While heads of public institutions such as Uganda Revenue Authority, Kampala Capital City Authority, National Water and Uganda National Roads Authority, among others, earn at least Shs 30m per month, judges, including the Chief Justice, and even the Inspector General of Government, don't earn even half that amount.
It is worse with Members of Parliament because the law allows them to set their own salaries, which ensures that the first thing every new Parliament does is to raise their pay, oblivious of the economic situation in the country. Meanwhile, doctors, nurses, teachers, police officers and soldiers, among others, are left at the mercy of God as their sorry remuneration can't even fund their children's education.
Admittedly, this is not a Ugandan problem per se, but some countries have devised solutions that we can emulate. One of these is our neighbour Kenya. Through their Salaries and Remuneration Commission, one of the institutions formed by the new constitution, Kenyans have established a very clear mechanism of setting salaries for public sector workers.
Just last week, the new commission released its first proposals wherein the salaries of both their in-coming president and MPs, among other officials, are to be reduced substantially.
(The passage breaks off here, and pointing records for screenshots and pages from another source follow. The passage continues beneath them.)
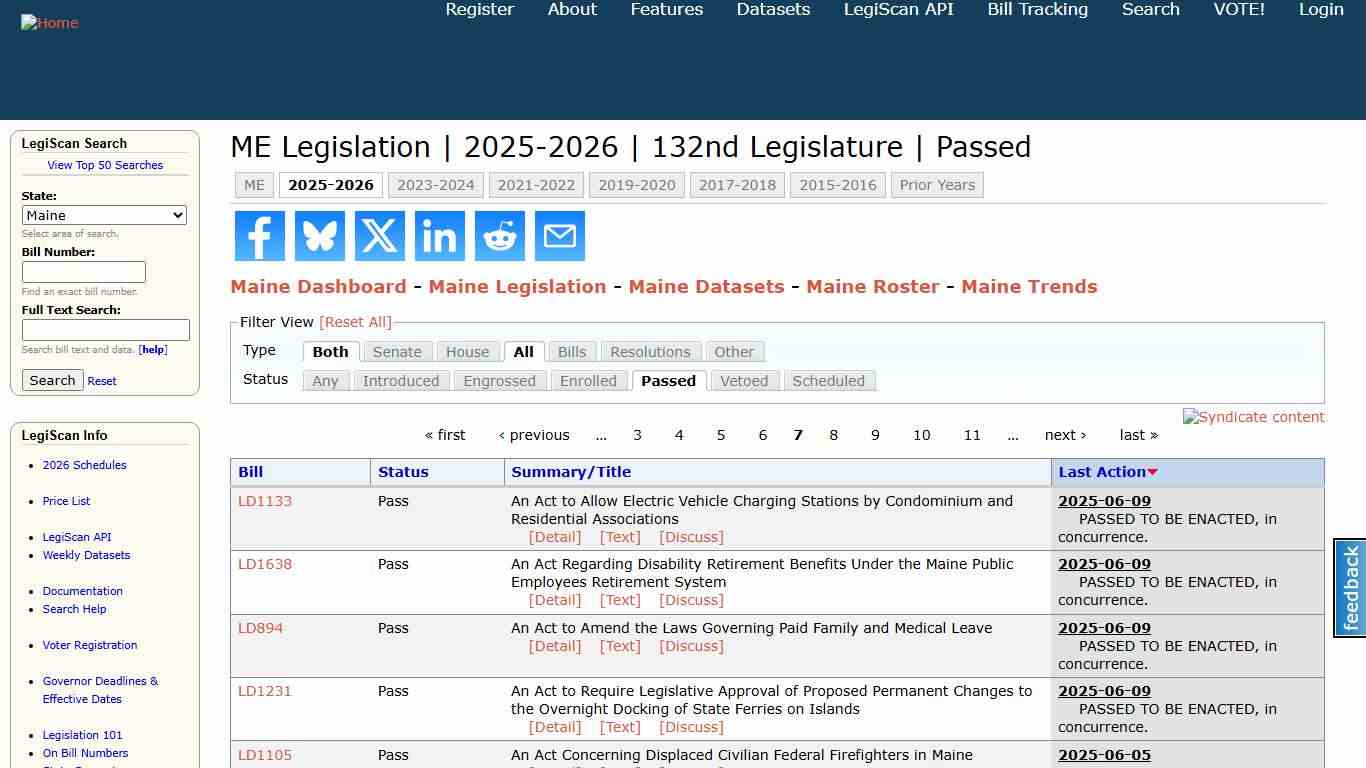The height and width of the screenshot is (768, 1366).
Task: Click inside the Bill Number field
Action: click(84, 271)
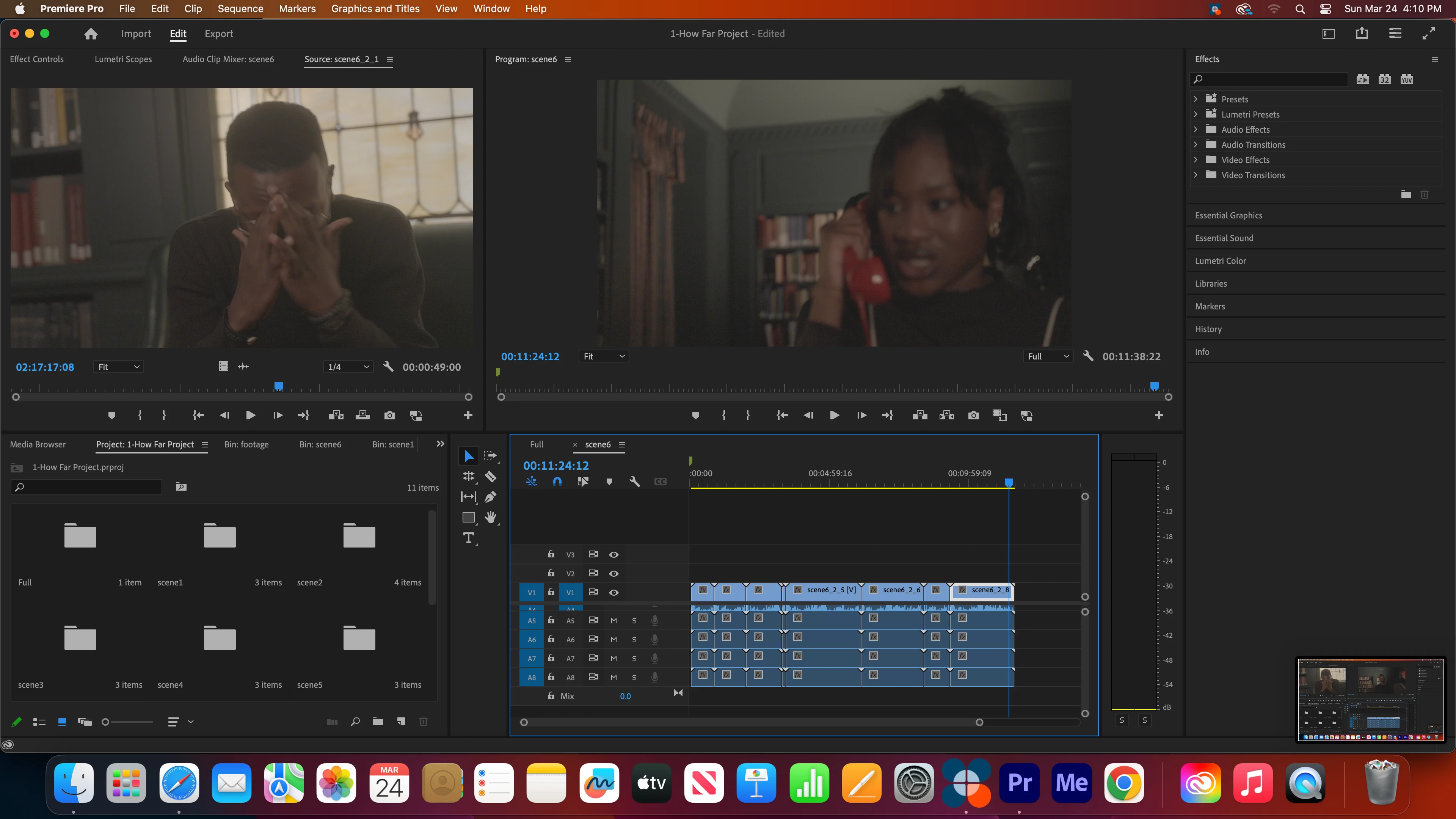The height and width of the screenshot is (819, 1456).
Task: Open timeline display settings wrench
Action: point(634,482)
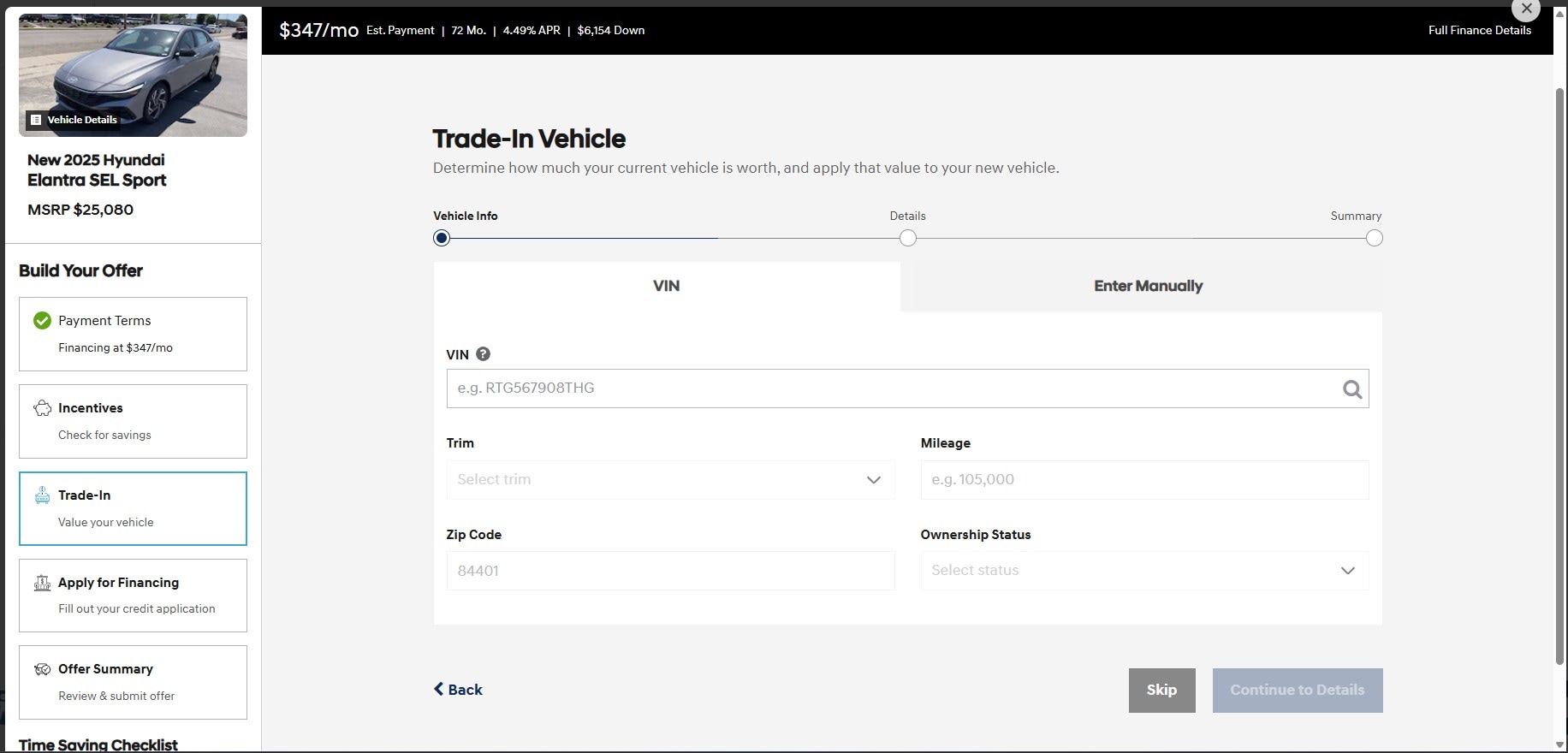Click the VIN help question mark icon
This screenshot has width=1568, height=753.
coord(483,354)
Until now, Kenyan MPs, like their Ugandan colleagues, had the prerogative of setting their salaries, a provision they abused and in the process gained a bad reputation as some of the greediest MPs on the African continent. With the new commission in place, their wild appetite can now be tamed.
Uganda would do well to set up its own salaries and remuneration commission or an equivalent. Not only would it provide a more just and equitable system, it would also create standards to avoid a situation where a KCCA driver earns more than a Permanent Secretary.
The bottom line is that a country's salary scale must not only be fair but also keep pace with its economic performance or else public sector officials become a burden on the taxpayer and the economy bleeds.